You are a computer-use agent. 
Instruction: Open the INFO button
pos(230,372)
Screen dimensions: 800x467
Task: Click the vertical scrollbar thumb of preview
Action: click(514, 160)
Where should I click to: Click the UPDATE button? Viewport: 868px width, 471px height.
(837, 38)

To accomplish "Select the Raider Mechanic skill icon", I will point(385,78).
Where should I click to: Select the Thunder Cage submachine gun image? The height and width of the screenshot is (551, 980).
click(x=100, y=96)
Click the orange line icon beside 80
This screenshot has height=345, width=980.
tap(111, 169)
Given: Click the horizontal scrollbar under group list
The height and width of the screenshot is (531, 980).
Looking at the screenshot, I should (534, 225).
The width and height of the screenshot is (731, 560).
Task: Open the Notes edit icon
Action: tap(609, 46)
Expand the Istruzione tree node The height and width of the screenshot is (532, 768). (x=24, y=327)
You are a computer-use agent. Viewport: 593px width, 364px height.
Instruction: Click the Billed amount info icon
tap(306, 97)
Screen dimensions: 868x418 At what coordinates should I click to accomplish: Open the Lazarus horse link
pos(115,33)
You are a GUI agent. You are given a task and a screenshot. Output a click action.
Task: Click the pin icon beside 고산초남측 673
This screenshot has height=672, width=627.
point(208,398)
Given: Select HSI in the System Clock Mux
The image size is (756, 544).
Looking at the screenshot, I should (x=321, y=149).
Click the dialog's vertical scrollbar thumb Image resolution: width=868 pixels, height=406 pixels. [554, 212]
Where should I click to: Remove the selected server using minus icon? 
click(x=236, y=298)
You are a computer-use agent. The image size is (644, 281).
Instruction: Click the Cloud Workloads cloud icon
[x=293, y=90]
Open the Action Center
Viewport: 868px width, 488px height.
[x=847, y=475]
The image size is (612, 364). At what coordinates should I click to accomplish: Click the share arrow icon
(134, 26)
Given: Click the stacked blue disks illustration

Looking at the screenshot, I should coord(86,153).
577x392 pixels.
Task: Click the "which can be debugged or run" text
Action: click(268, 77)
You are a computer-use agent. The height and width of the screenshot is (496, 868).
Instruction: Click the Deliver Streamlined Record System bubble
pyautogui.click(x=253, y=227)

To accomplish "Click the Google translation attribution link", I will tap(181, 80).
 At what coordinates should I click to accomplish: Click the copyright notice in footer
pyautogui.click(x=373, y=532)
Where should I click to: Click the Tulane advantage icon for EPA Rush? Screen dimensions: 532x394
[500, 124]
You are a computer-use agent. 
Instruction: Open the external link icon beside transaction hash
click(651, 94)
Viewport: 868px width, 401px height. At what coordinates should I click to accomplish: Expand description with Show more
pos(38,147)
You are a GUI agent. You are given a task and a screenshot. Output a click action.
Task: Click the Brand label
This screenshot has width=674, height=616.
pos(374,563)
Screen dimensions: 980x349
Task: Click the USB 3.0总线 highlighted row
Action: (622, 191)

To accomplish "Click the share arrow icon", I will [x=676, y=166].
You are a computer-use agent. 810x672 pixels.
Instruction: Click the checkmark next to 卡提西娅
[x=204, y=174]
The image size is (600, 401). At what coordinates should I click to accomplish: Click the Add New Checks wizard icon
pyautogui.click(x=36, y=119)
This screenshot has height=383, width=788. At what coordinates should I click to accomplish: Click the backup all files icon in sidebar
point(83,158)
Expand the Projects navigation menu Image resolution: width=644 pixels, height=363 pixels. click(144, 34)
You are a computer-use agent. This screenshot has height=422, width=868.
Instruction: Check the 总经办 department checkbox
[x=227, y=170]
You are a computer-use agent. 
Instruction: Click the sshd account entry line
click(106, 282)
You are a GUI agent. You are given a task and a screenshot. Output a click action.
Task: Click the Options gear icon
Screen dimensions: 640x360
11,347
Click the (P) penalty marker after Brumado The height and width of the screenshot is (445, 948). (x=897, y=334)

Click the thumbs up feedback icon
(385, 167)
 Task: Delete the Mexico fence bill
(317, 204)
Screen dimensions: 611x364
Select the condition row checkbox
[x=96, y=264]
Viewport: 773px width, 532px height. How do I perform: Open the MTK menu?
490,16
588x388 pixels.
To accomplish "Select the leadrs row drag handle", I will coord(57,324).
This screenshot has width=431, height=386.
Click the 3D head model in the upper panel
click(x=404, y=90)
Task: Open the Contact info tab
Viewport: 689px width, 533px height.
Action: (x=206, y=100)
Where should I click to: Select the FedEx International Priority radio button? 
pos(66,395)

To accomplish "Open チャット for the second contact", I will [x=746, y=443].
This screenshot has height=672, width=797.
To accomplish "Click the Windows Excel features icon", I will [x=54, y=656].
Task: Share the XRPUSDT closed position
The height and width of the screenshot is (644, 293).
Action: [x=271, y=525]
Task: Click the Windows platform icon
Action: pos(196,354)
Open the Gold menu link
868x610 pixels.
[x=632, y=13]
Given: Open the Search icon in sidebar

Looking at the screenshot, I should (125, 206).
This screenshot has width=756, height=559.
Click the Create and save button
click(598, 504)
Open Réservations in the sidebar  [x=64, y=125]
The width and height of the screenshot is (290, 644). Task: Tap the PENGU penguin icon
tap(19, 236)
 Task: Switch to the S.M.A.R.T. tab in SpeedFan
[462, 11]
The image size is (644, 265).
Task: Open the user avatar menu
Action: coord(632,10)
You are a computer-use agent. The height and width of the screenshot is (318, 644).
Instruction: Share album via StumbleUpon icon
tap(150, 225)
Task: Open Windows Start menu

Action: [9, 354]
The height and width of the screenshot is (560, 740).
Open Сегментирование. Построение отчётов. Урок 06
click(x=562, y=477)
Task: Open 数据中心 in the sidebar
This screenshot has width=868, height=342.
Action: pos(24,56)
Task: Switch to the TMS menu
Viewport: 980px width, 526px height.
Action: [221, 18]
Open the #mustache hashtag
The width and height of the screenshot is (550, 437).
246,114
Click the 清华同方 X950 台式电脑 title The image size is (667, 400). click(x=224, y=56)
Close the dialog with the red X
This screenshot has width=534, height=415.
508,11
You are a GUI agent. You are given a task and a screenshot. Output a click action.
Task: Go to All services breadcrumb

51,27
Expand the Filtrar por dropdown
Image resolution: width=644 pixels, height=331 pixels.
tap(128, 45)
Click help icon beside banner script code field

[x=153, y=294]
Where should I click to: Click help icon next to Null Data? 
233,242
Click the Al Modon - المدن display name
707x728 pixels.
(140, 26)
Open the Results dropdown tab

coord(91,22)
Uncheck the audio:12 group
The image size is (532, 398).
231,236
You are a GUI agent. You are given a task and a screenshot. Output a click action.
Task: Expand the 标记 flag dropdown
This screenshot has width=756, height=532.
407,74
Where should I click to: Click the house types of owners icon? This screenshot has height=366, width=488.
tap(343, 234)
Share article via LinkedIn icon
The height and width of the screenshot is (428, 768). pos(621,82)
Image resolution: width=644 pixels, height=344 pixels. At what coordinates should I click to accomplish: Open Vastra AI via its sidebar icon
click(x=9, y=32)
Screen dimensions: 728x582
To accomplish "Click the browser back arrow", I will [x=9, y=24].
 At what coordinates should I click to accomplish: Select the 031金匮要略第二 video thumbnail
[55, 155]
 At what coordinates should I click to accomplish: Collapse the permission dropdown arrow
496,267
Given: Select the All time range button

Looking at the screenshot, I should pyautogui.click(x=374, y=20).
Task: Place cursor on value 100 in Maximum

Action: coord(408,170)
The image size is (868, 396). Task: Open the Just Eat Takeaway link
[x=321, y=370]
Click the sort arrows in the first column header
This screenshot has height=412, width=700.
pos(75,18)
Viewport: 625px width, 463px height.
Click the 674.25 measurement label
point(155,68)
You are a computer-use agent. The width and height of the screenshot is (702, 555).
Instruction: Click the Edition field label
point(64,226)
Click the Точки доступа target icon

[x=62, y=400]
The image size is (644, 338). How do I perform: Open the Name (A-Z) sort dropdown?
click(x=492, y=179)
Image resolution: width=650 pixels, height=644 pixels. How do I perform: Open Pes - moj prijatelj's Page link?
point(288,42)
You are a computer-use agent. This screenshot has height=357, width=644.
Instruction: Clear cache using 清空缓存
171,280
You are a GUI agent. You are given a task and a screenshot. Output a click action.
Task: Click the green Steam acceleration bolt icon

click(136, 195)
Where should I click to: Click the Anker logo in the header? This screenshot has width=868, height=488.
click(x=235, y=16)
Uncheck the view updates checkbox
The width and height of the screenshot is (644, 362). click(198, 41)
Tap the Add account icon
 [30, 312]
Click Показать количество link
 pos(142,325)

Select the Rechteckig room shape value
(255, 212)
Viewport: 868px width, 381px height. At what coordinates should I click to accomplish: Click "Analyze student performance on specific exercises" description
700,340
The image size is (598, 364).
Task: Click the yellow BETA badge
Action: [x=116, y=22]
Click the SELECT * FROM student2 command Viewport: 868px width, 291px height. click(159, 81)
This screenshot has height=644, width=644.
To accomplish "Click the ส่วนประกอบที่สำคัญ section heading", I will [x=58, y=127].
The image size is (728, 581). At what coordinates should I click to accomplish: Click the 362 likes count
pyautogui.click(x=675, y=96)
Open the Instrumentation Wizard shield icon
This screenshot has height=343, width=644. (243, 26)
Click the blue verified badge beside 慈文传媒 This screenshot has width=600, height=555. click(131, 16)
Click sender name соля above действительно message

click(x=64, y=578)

* * * * * * * * *

(Exercise description) Matching lines for the string "dialog": count them across the listing and reply with the number alone.

(The completed task) 2